Making It Scalable

"Is this model scalable?" It must be the first phrase they teach in education business school, along with, "How can we build capacity?"

In the game of education innovation, the objective is to find something that's working and then replicate it in as many different places as possible. I would argue, however, that the underlying assumption is fundamentally flawed.

In many businesses, replicating a production process successfully in one place and bringing it to countless other places is often quite doable. Training manuals can be written. The appropriate machines/processes are allocated. And the raw materials that enter the production process can be quality controlled.

The sheer number of variables that impact the quality of a school's "production process" often far exceed those of many private businesses - one more argument against those who think the public education/private business analogy is appropriate.

I sincerely question any excellent school's "scalability." Unless the students who attend, the staff who lead and instruct, the parents and community members who support, and the culture of the school can be replicated, I'm inclined to roll my eyes every time I hear a suit from the DOE ask whether we're "scalable."

That excellent schools simply aren't scalable is precisely why we need highly competent people working in public education. Learning from what other people have done is one thing.

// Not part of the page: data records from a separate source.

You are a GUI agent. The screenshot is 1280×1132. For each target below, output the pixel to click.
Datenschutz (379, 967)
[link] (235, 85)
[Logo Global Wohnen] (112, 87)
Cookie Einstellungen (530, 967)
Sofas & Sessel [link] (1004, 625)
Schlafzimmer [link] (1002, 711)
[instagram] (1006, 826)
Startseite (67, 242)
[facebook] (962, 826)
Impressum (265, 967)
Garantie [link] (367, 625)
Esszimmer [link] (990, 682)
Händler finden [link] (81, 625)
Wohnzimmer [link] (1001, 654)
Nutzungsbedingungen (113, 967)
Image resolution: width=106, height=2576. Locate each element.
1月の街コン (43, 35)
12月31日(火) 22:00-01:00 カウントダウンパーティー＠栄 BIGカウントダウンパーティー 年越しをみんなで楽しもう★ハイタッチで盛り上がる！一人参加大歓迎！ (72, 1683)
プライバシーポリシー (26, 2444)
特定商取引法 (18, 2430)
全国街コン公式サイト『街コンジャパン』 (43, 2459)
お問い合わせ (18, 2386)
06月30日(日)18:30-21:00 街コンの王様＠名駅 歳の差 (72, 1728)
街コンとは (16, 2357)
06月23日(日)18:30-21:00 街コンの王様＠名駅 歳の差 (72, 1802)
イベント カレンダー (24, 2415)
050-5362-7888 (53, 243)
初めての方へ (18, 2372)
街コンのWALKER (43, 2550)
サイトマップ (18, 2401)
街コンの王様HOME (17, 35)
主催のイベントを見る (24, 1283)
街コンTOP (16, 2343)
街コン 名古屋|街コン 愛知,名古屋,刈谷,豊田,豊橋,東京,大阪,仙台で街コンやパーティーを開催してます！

Thinking through the challenges of applying what you've learned to your context with a group of capable professionals is entirely different, and significantly more challenging. And that's not what's meant when most MBAs who've chosen to work in education ask if a model is scalable. Instead, they're looking for a quick-fix solution. It's as if they think there really is a secret to success out there that either hasn't been discovered or appropriately scaled yet.

Often, when excellent models for schools are developed, they're done in contexts that simply aren't replicable. When replicating them is attempted, however, consideration for what made them special in the first place is often lost, and strict mandates for how processes must occur in the replicated models are imposed. This is why I'm inclined to hope that anything that's good for students is hidden from the DOE.  The NYC educational bureaucracy, led by folks who never actually worked in a school, is likely to horribly misapply anything decent across the board in a desperate search for higher test scores.

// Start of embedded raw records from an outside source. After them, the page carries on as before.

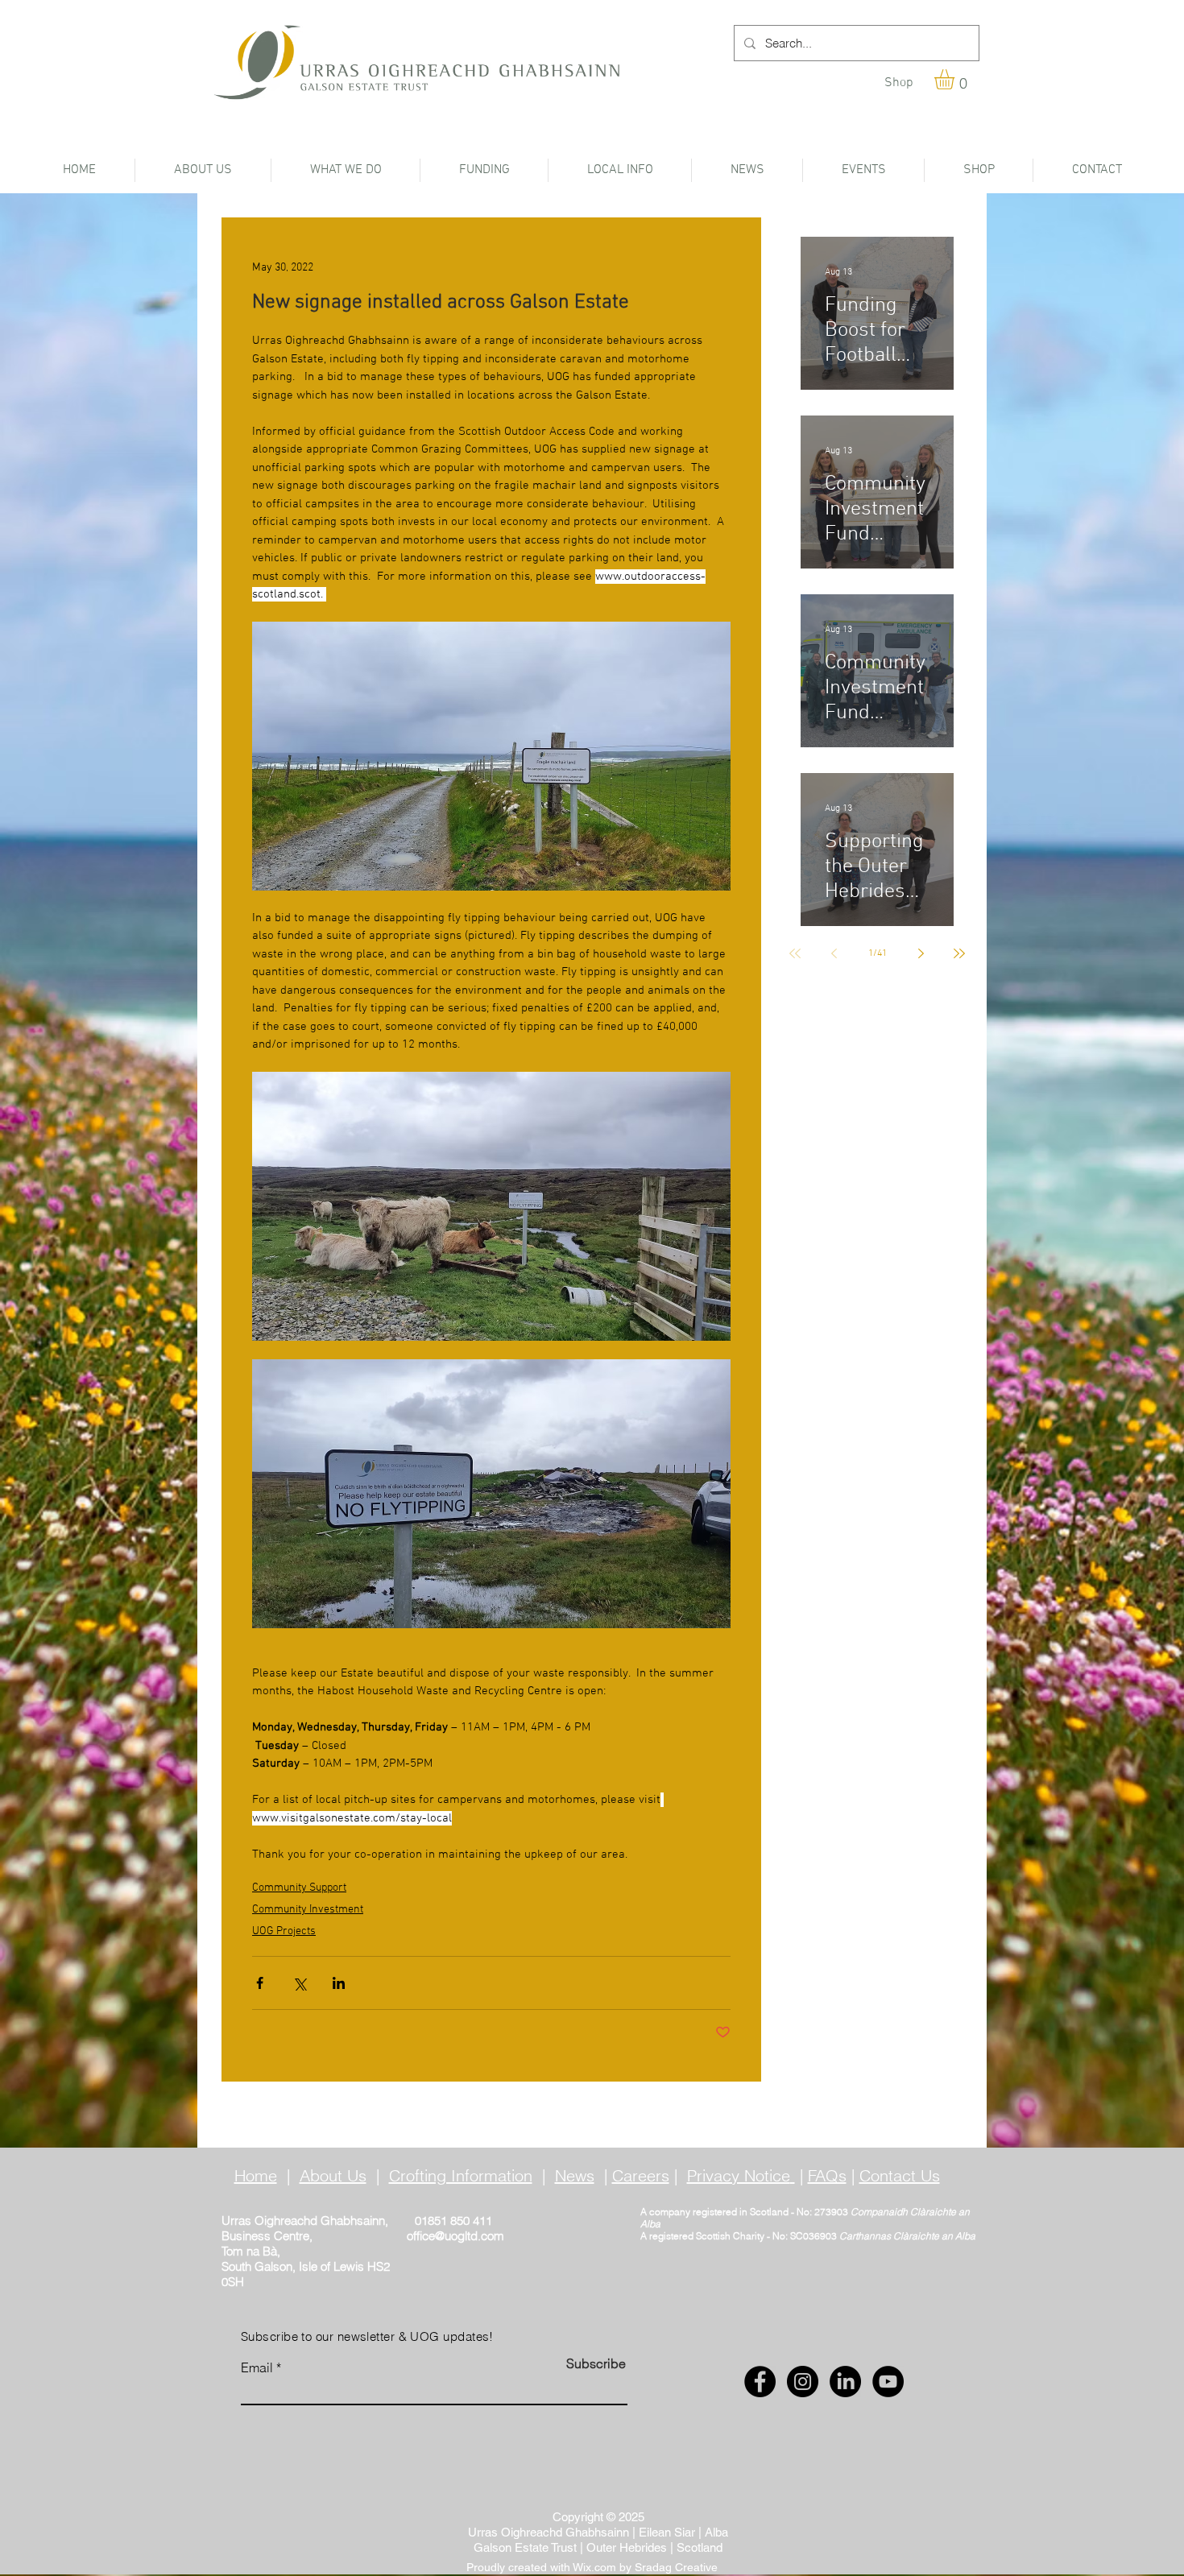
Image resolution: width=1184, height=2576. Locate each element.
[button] (956, 79)
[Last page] (959, 953)
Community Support (299, 1888)
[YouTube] (888, 2381)
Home (255, 2175)
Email (257, 2367)
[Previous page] (833, 953)
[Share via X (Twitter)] (299, 1983)
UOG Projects (284, 1931)
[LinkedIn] (845, 2381)
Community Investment (307, 1909)
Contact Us (899, 2175)
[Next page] (920, 953)
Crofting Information (460, 2175)
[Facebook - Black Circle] (760, 2381)
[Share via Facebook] (259, 1983)
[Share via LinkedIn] (338, 1983)
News (574, 2175)
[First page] (794, 953)
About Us (333, 2175)
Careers (640, 2175)
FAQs (827, 2175)
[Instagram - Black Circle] (802, 2381)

"Making it scalable" wrongly assumes schools can function like an assembly line. It wrongly assumes the human capital in schools should be good for nothing more than following directions (it's only in leadership they seem to think critical thinkers should exist). And it wrongly assumes schools actually are scalable.

What if we were actually willing to invest in competent, capable people closest to the students? What if we asked those people to do the hard problem solving about how to make education work?

I guess that would be more expensive...


  1. This problem of using the corporate model (Gates, Rhee)in public schools will ultimately be exposed as a failure. When that happens hopefully people will analyze how the architects of these ideas and reforms failed to properly educate themselves in the ground level activities that make schools work and the history of public education in this country. Only in my 4th year in teaching it is already crystal clear the major problems with the corporate models. But I guess that's what you get when you have people with no experience as successful teachers/administrators (Gates, Rhee) making education policy.